Within the material, how many of the lines include the word "will"? State only that number.

[Start of Attachment]

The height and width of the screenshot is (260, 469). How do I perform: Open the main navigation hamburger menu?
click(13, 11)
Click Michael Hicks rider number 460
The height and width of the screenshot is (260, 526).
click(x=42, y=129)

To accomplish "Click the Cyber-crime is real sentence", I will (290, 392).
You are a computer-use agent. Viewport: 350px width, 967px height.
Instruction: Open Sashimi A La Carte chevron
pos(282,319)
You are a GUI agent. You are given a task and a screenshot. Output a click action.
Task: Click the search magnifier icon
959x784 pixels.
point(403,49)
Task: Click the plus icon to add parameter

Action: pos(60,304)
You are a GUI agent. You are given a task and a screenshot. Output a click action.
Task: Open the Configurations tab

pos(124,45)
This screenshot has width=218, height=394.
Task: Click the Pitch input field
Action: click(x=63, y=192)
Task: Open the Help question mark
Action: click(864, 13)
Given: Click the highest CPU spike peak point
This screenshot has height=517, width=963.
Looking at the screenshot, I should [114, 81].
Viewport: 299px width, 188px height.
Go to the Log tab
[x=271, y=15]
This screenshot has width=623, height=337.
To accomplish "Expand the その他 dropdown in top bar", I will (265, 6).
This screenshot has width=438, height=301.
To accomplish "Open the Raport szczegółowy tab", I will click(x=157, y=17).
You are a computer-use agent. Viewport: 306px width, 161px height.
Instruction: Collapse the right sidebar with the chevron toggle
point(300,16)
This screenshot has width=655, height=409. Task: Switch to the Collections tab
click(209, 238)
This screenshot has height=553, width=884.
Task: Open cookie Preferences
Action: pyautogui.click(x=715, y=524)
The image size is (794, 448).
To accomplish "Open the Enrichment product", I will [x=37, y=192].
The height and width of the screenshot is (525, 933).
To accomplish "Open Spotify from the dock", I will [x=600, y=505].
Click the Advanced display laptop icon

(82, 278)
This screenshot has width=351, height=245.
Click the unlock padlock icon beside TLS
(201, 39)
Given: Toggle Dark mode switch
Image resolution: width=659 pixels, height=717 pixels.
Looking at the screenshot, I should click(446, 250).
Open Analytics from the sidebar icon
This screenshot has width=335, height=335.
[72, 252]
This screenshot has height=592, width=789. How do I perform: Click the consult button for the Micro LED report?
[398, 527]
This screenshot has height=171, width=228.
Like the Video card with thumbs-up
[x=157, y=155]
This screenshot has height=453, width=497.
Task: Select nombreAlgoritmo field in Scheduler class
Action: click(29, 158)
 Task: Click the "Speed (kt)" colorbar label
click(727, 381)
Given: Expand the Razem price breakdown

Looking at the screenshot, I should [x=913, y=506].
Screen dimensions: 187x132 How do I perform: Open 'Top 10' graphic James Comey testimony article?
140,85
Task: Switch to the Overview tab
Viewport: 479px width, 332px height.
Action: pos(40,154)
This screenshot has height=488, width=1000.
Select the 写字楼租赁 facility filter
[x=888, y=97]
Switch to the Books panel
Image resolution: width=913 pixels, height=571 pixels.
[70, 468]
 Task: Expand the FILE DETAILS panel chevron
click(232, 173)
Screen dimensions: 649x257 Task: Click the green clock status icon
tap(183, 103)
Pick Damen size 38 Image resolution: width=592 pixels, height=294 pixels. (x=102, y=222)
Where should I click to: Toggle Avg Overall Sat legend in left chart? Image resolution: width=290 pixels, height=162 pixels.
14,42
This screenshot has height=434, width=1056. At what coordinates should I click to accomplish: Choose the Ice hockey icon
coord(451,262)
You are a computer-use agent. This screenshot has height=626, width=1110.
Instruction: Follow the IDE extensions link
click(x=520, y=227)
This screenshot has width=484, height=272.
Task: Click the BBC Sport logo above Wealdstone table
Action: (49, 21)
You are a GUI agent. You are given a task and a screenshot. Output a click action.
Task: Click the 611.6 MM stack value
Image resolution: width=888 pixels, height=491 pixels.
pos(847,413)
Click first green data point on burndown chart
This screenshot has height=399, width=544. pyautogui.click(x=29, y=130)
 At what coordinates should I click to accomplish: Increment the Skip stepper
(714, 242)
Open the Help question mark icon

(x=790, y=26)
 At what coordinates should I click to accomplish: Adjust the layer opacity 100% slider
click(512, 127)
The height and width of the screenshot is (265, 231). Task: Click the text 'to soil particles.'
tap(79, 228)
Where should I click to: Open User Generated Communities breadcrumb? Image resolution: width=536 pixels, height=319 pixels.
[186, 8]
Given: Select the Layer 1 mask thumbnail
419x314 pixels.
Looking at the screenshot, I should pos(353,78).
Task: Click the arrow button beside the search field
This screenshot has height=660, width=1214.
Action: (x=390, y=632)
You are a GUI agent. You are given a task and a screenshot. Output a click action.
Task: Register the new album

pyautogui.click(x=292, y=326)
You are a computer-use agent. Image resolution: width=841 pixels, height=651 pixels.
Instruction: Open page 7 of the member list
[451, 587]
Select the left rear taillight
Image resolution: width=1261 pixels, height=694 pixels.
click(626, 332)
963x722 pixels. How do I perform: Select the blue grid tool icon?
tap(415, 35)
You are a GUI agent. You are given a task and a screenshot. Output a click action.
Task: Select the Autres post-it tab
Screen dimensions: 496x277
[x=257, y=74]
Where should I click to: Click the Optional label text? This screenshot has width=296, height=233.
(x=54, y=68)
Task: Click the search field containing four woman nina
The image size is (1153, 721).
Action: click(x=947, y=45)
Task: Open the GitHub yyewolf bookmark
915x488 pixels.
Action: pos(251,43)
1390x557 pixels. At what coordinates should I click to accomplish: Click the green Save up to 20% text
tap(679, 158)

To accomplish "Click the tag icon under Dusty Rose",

[End of Attachment]

- Your solution:
5